Pensamos que podía ser una forma de trabajo y una ocupación digna. Le dijimos que cada dibujo suyo valía 150 pesetas y que había un señor que nos los compraba. Nos miraba con cara de entre perplejidad y asombro, y se le iluminaban los ojos cada vez que al final de la jornada le dábamos su jornal.
Tenía que contar los que había hecho y empaquetarlos para poderlos vender.
La comida que entraba en casa era gracias a ella y sin su trabajo no podíamos afrontar el mes de ninguna manera.
Una tarde, antes de salir de casa al trabajo, nos clavó los ojos diciendo: ¡Ea! ¿Y para qué quiere ese señor tanto dibujo? En aquel momento la producción era de unos 100 diarios. Sabíamos que era un momento importante. No podíamos responder cualquier cosa a la ligera.
Tras un breve instante que pareció eterno se nos ocurrió una respuesta. La cuidadora de la tarde llevaba una camisa hecha a base de garabatos y le dijimos que las empresas de camisas necesitaban de sus diseños para hacer sus camisas y que era muy importante que ella no repitiera siempre el mismo patrón. De hecho, no lo hacía. Lo mismo hacía espirales infinitas, que pequeños botones en cuadrícula, que dibujos que parecían cosas.
Cogimos del hatillo unos cuantos dibujos y empezamos a imaginar, como cuando de pequeños nos parábamos a ver las formas de las nubes y nos explicábamos las más diversas siluetas. Apareció un conejo que jugueteaba en medio del bosque, una montaña sagrada, un águila con sus alas desplegadas. Nos pidió un monedero para guardar al menos 10 euros, que guardaba celosamente en algún rincón cambiante del sillón. Con un gesto de orgullo lo abría para dárnoslo y pedirnos que compráramos más naranjas de las que tomaba por la mañana.

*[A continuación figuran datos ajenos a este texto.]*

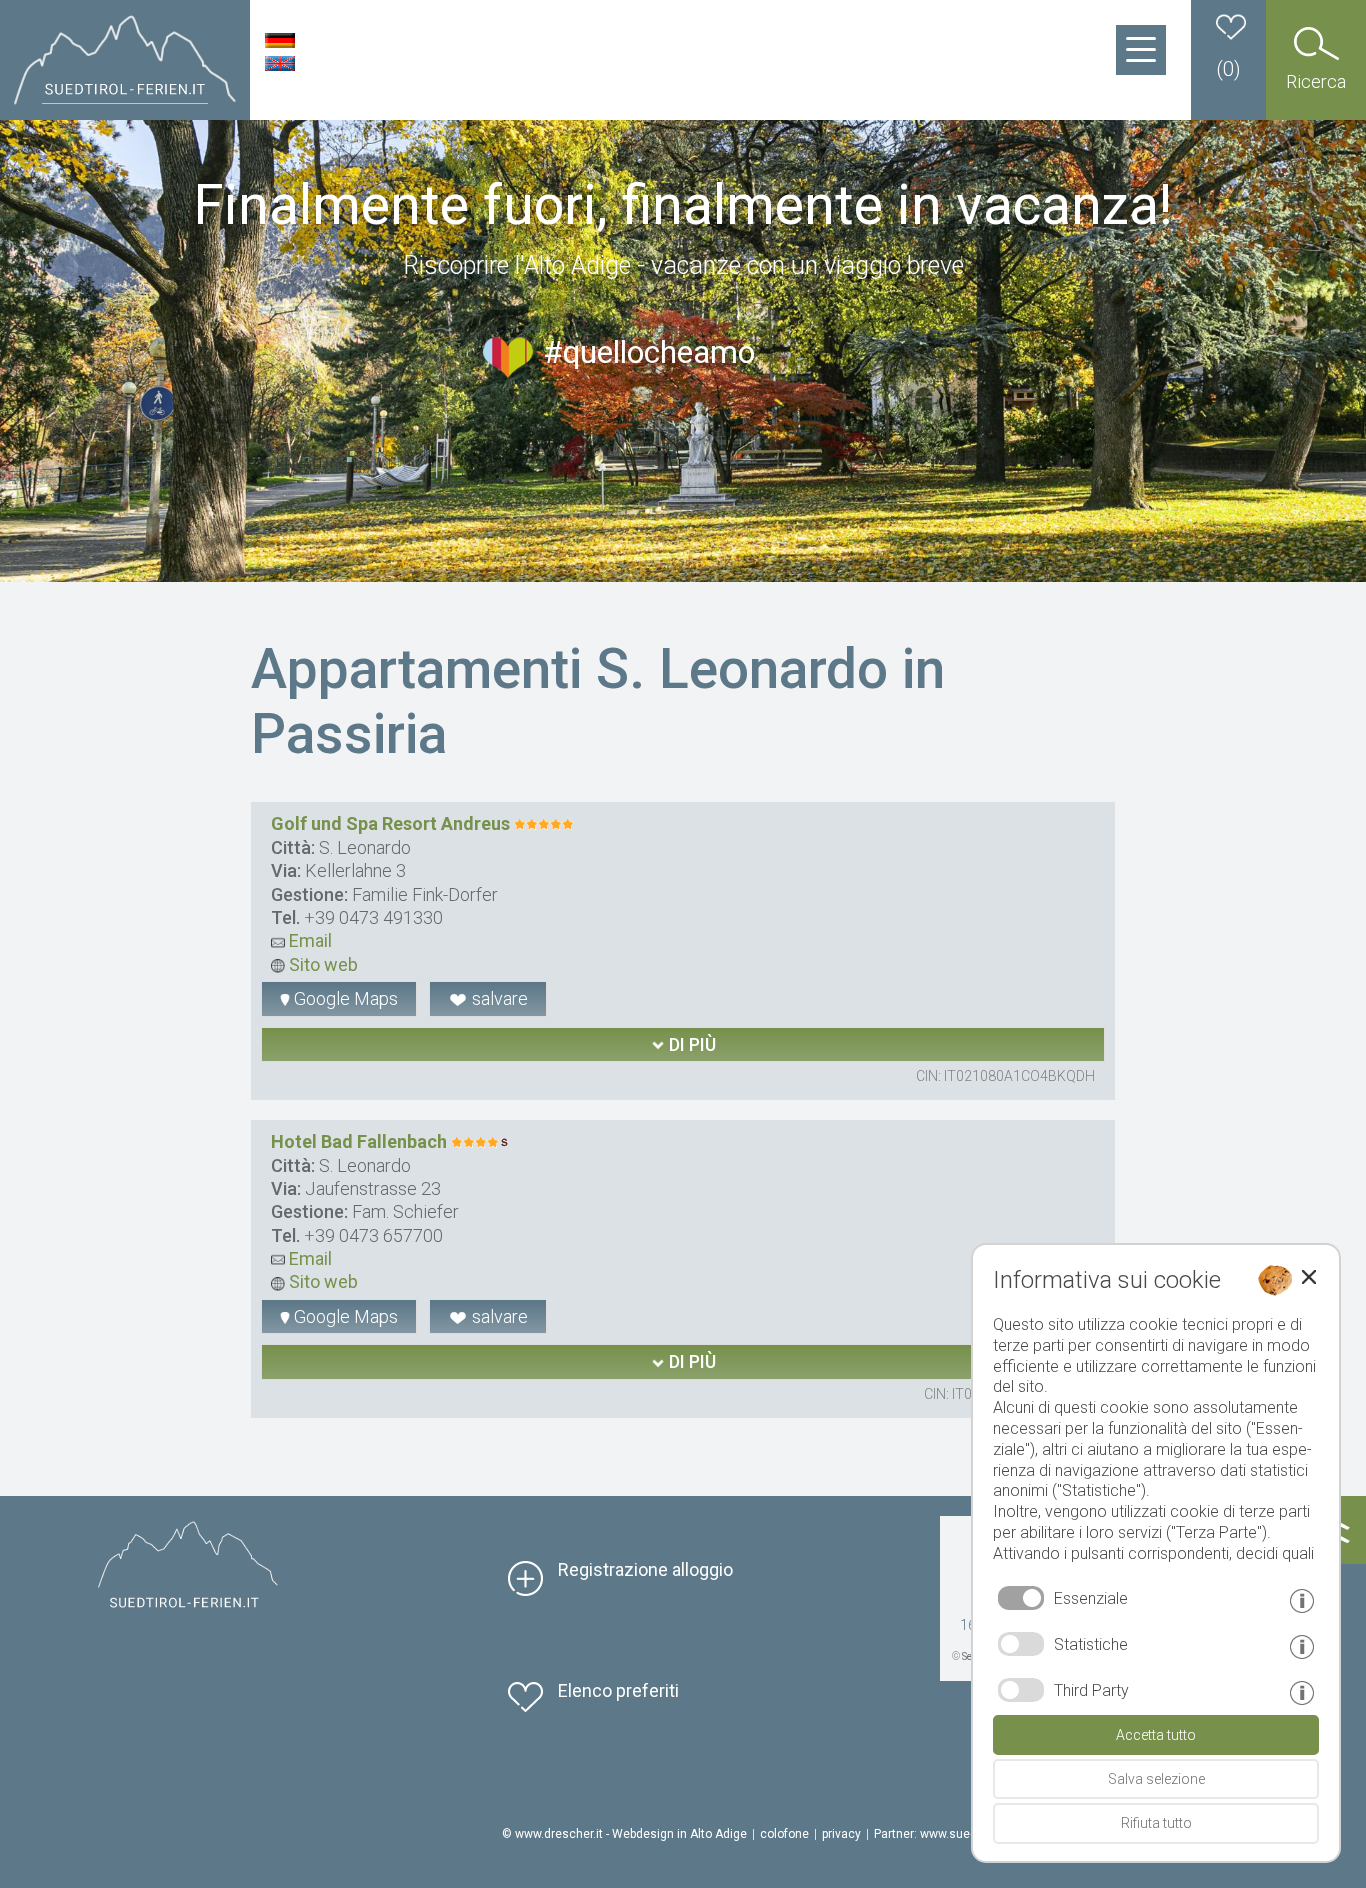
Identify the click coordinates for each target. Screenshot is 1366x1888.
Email (308, 940)
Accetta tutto (1156, 1735)
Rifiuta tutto (1156, 1823)
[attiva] (1021, 1644)
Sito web (321, 964)
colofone (784, 1834)
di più (690, 1044)
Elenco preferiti (618, 1690)
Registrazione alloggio (645, 1569)
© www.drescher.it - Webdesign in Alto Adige (624, 1834)
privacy (841, 1834)
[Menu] (1141, 50)
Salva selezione (1156, 1779)
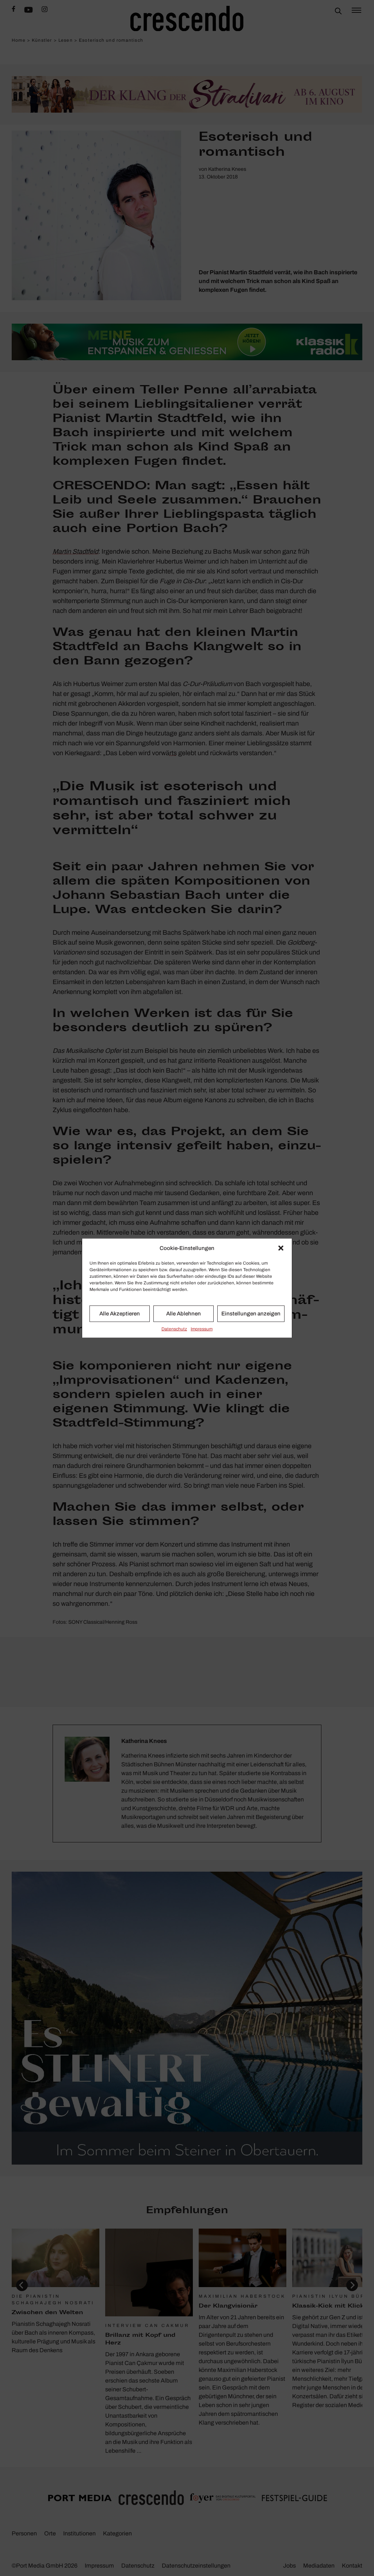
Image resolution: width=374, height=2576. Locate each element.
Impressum (202, 1328)
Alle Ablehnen (183, 1314)
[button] (281, 1248)
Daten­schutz (174, 1328)
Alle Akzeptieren (119, 1314)
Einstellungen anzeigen (250, 1314)
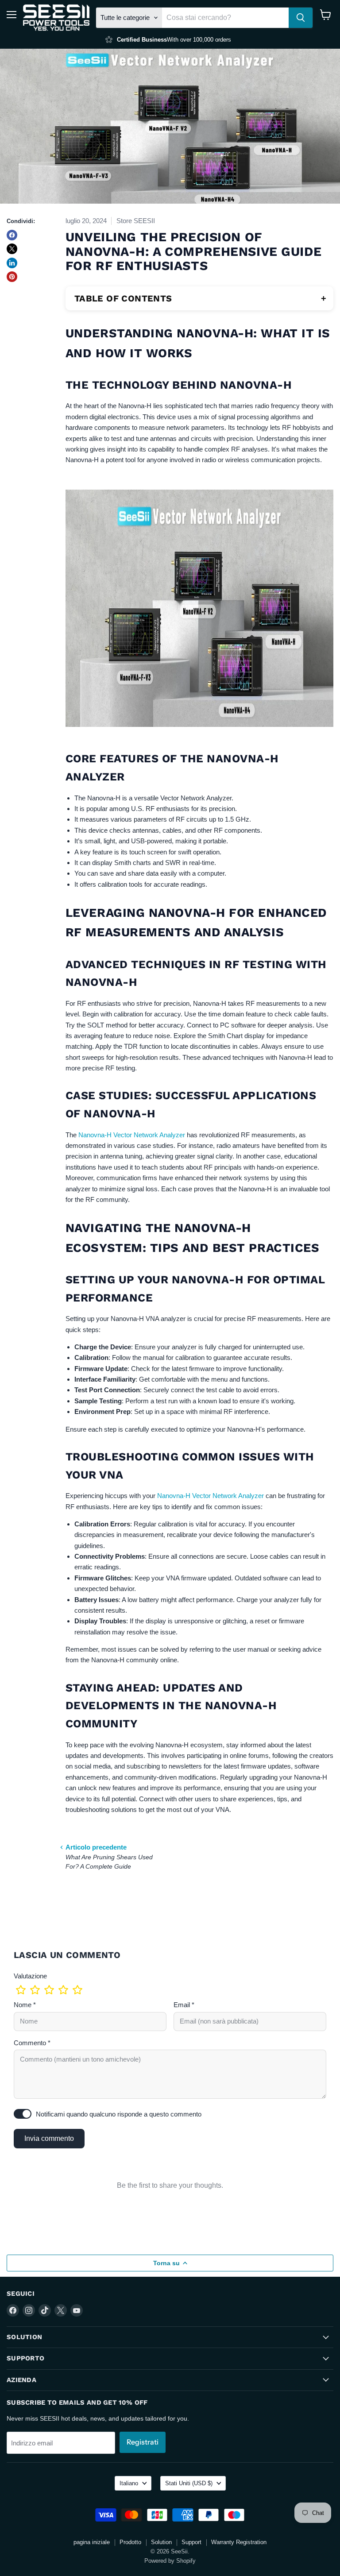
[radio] (21, 1990)
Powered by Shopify (170, 2560)
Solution (161, 2542)
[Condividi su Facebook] (12, 235)
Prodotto (130, 2542)
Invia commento (49, 2138)
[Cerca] (301, 18)
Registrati (142, 2442)
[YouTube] (76, 2310)
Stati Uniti (188, 2483)
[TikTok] (45, 2310)
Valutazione (30, 1976)
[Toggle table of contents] (323, 298)
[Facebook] (13, 2310)
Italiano (129, 2483)
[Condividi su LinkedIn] (12, 263)
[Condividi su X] (12, 248)
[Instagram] (29, 2310)
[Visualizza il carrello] (326, 14)
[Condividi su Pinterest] (12, 276)
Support (191, 2542)
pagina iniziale (91, 2542)
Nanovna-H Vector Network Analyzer (131, 1135)
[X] (60, 2310)
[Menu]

Llegó la Semana Santa y nos tuvimos que separar. Yo me quedé con ella mientras mi mujer hacía las suplencias. Al segundo día amaneció sudada y con fiebre. Asustado llame al 112. Vino una doctora que nos dio un antibiótico fuerte de una sola toma diaria. Aceptamos el reto y poco a poco se fue recuperando. Fue su primera neumonía, pero a la semana siguiente ingresó en el hospital. Nos dieron 2 días, pero ella se empeñó en vivir y salió adelante. En su vuelta a casa recuperó el habla y el andar. Se podía hablar con ella de cualquier tema y daba gusto. Para nuestra sorpresa, el primer día después del hospital ella misma pidió empezar a trabajar de nuevo. ¡Que, qué íbamos a hacer sin los dineros que ella traía a casa¡ No puedo olvidar su risa abierta y resuelta cuando una tarde cuando nos despedíamos, me dijo que teníamos que hablar: “yo como mujer y tú como hombre”
El verano se la llevó con sus calores y sus colores. Le tuvieron que poner oxígeno y desde el hospital no pudo vencer a la última cepa que se instaló en sus pulmones. Justo había vivido cuatro años más después de la muerte de su marido, justo los que él le sacaba. Esperó para irse con la misma edad que él.
Murió un viernes por la tarde y la enterramos el domingo al laico de su Gerardo que la estaba esperando. Cuando volvimos a casa lo primero que hicimos fue recoger sus dibujos. Sin ellos no podríamos llegar a fin de mes el resto de nuestras vidas.